That was a robust multiyear joint effort by the City of Bend and Bend Parks and Rec. It followed on a decade of meetings, studies and debate over sedimentation, and what to do about it in Mirror Pond. The Vision identified community goals for management of Mirror Pond. They are useful as a measure of public support of the current dredging proposal.

  • Goal one: No New Taxes for the General Public.
  • Goal two: Reduce or eliminate need to dredge.
  • Goal three: Provide fish passage and enhance habitat.
  • Goal four: Enhance recreation.
  • Goal five: Maintain Mirror Pond.

Sparing the reader a detailed discussion for now, the scorecard for the current dredging proposal can be summarized using the graphic of the Vision Project. The dredging proposal earns an outright negative or a qualified negative for each goal.

Figure 1. Scoring the dredging proposal by community goals

Based on community goals, the dredging  and financing proposal does not merit public funding. Discussion of cost and benefits follow.

3) A third approach is to weigh costs versus benefits. It is independent of the community goals framework.

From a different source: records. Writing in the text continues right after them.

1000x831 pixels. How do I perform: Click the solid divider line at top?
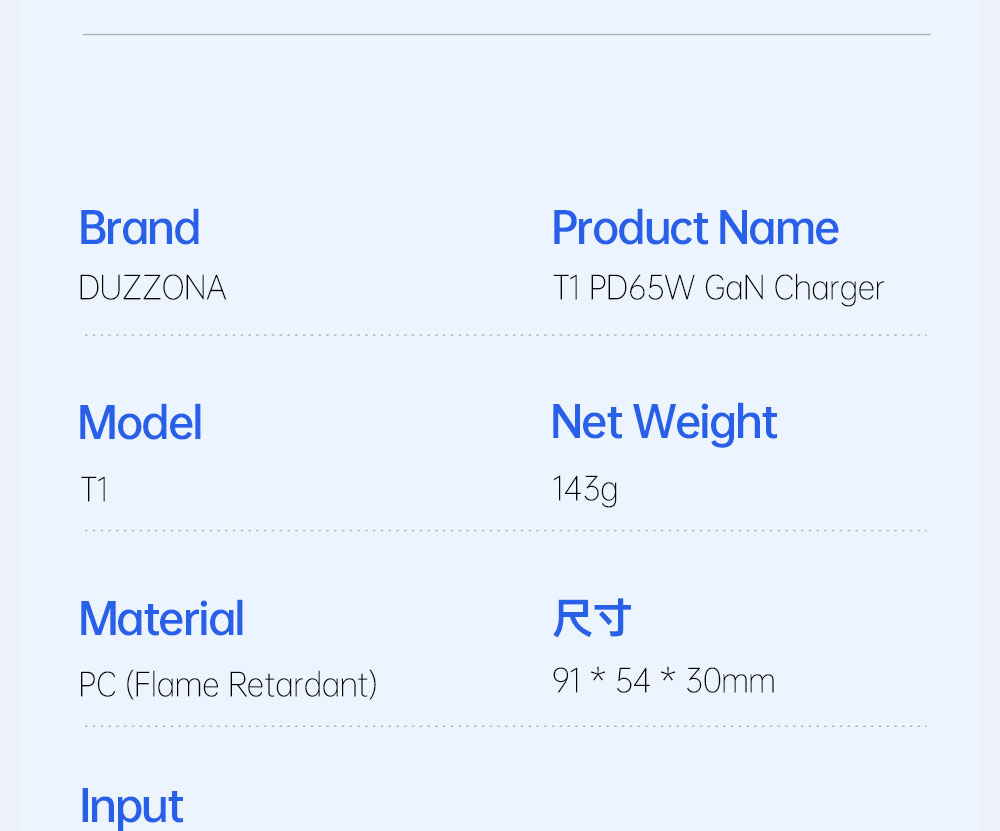click(507, 34)
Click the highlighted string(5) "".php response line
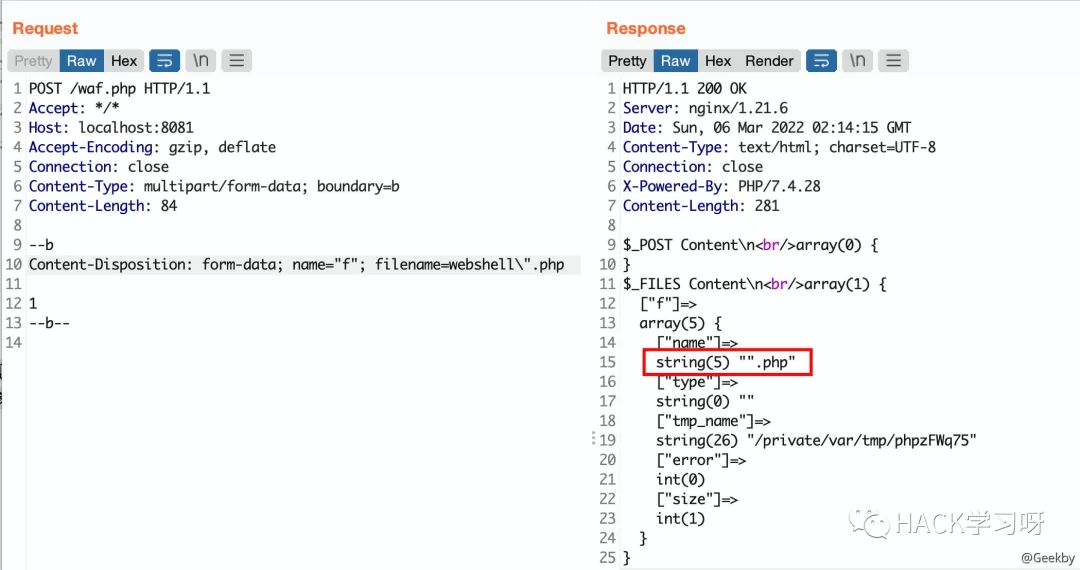 [x=725, y=362]
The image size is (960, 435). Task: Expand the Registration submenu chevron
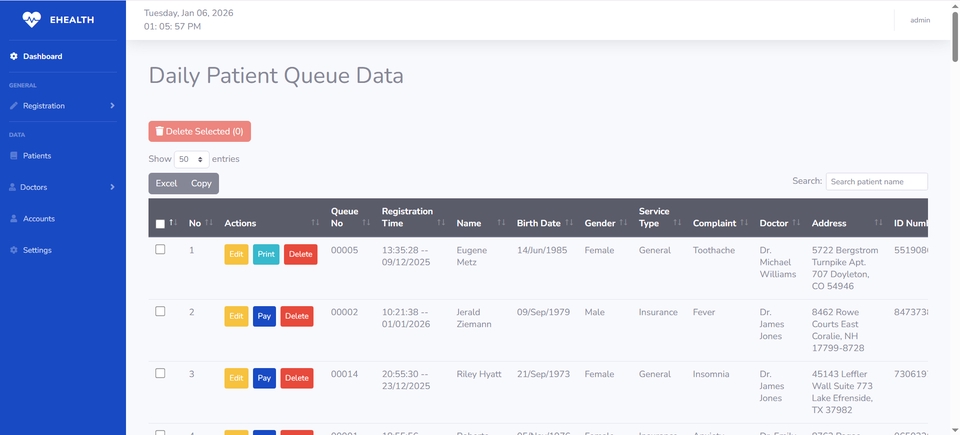click(112, 105)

First the costs. They are more than the publicized $6.7M estimate when analyzed by standard economic techniques that consider immediate costs, costs in the future, usually 30-50 years for public works of this nature, and opportunity costs:

  • Direct line item cost $6.7M
  • Recurrent Dredge Costs ?
    • 2019 cost estimates = 900% increase from 1984!
  • Opportunity costs:  Add Millions of $
    • Other City projects
    • Environmental projects

Costs then should be weighed against benefits:

  • Time limited: 80% of dredged sediment will accumulate again within 10 years, based on experience after the 1984 dredge as well as hydrologists’ predictions. To illustrate the meaning of this, consider that the current proposal targets increasing depth of the pond by ~5 feet. If 80% refill occurs by ten years, then the net gain from the investment after ten years is ~ 1 foot only.
  • Improvement in view is debatable: We still have the same open expanse of water 34 years post 1984 dredge with views as “iconic” as ever – see photos     below. What will dredging add to views now?
  • What % of Bend residents benefit from this expense? Actual enjoyment of dredging benefits (other than views), short lived as they are, will be a reality for only a small percent of Bend residents or visitors, e.g. west bank homeowners or kayakers.
  • The “stinking mud” fallacy. The proponents of the current proposal have frequently referred to relief from “stinking mud flats” or the “stinking pile of mud” as an indication for dredging. The mud story is entirely erroneous reasoning, as the bottom of the pond has only been exposed when the pool level has been infrequently dropped by Pacific Power dam operations for a few days or weeks over recent years. Not only is that not characteristic of the pond under normal current circumstances, dredging will only make a difference at best for a few years until sedimentation again reduces water depth.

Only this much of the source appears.